> _The records_
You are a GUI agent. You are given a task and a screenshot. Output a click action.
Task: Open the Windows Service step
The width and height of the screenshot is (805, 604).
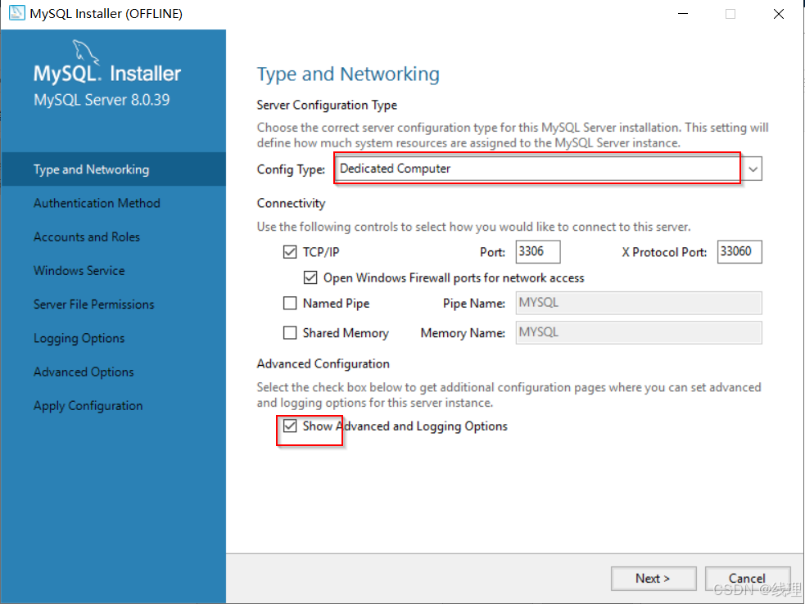point(79,270)
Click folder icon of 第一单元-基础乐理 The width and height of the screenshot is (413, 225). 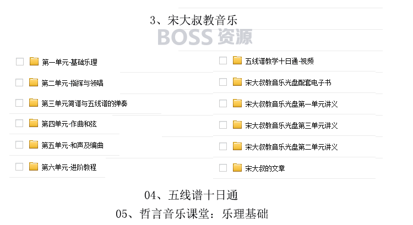tap(34, 62)
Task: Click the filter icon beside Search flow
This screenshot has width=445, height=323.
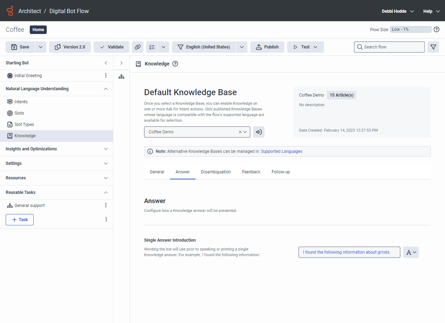Action: click(433, 47)
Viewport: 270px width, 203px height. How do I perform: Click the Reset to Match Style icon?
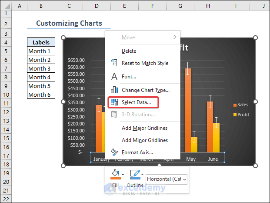pos(114,63)
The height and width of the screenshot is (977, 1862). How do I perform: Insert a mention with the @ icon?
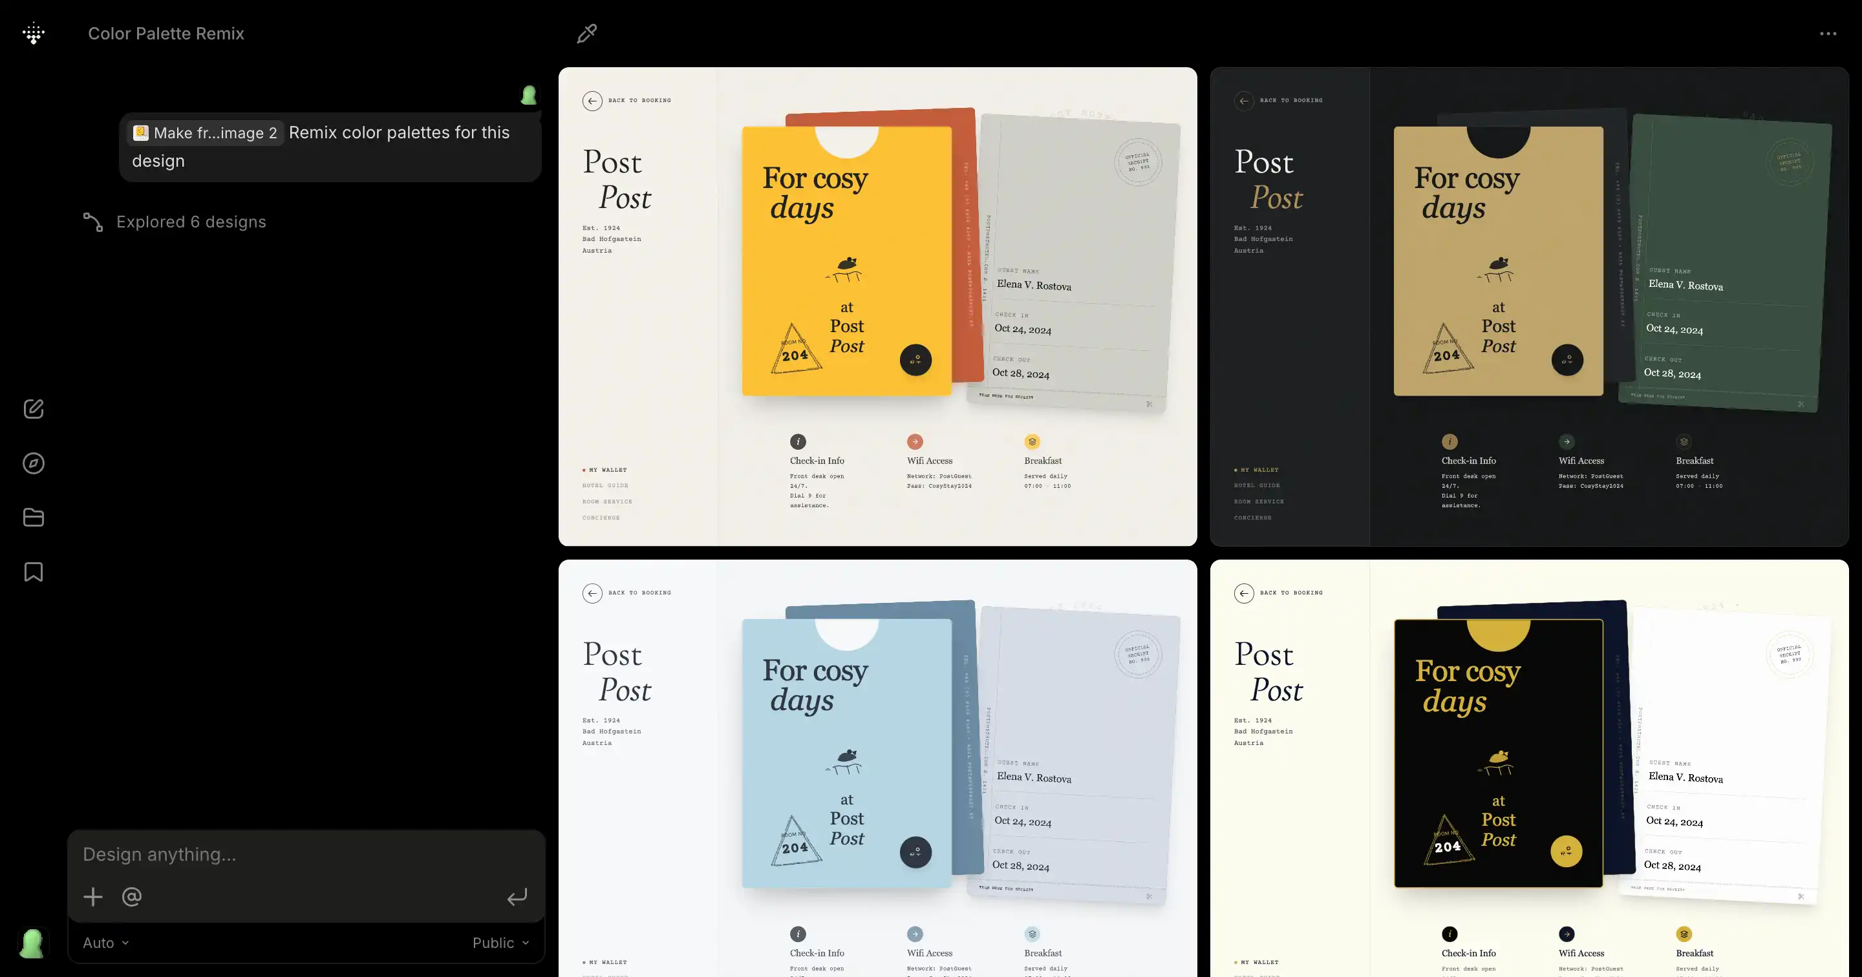pyautogui.click(x=132, y=897)
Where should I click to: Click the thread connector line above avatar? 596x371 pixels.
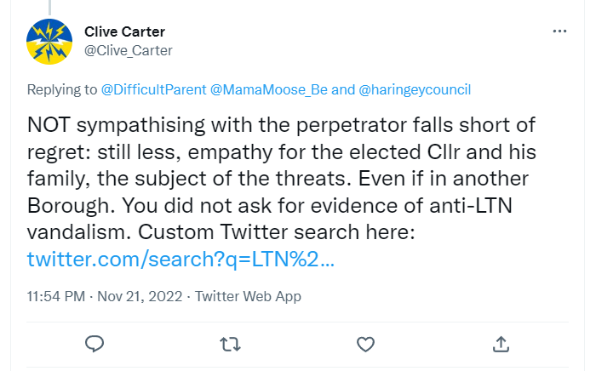point(49,7)
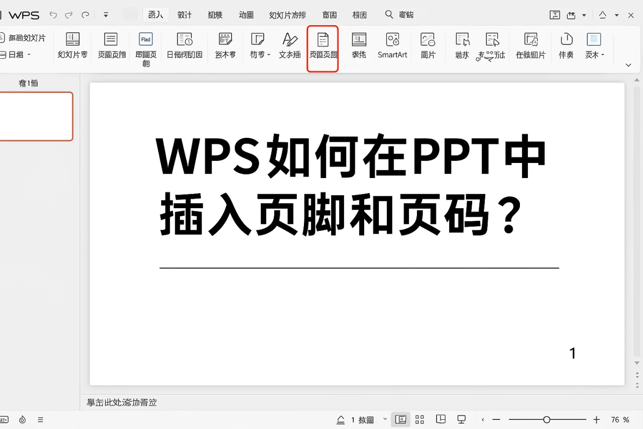Viewport: 643px width, 429px height.
Task: Click the 76% zoom percentage button
Action: (x=620, y=419)
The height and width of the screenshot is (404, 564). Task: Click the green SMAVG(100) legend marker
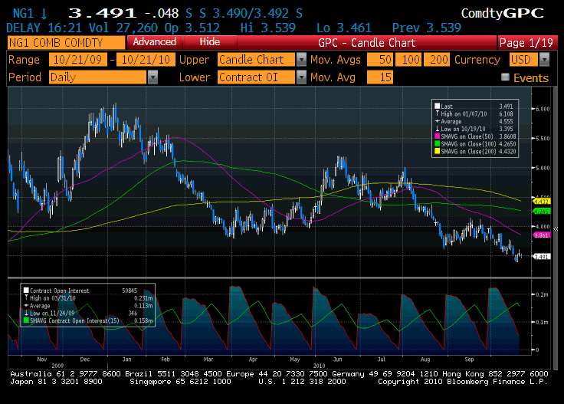point(437,142)
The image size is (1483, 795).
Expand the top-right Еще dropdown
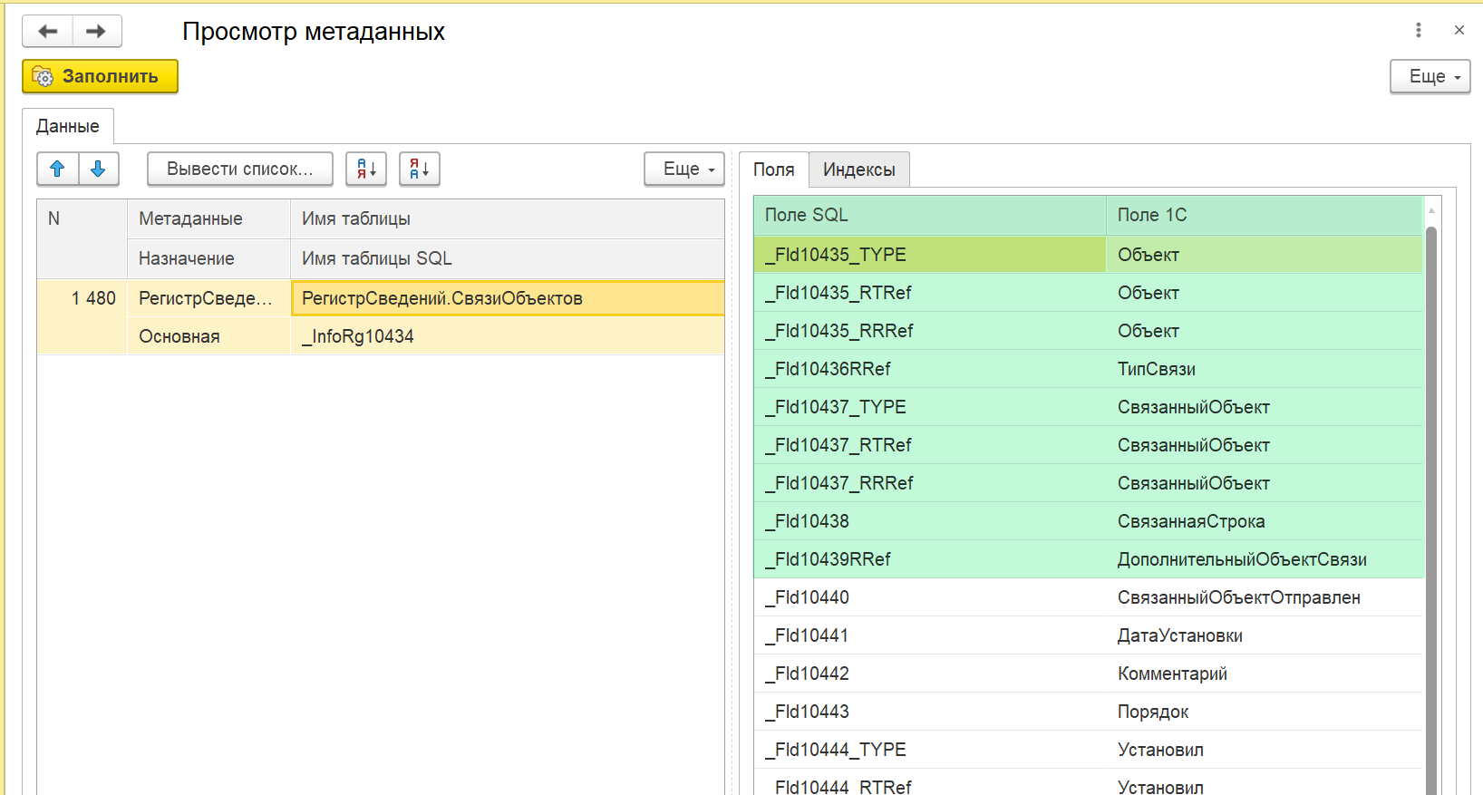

> _Your instructions_
Leaving the pictures out, copy exactly the lines from the line that contains "The height and width of the screenshot is (977, 1862)." to the last line of the data, both ends included.

> _Task solution_
The height and width of the screenshot is (977, 1862). How do I perform: Insert a mention with the @ icon?
pyautogui.click(x=132, y=897)
Where should I click to: Click the thread connector line above avatar? 596x371 pixels.
point(49,7)
Viewport: 643px width, 429px height.
Task: Click the 76% zoom percentage button
Action: (x=620, y=419)
The height and width of the screenshot is (404, 564). Task: Click the green SMAVG(100) legend marker
point(437,142)
The image size is (1483, 795).
Expand the top-right Еще dropdown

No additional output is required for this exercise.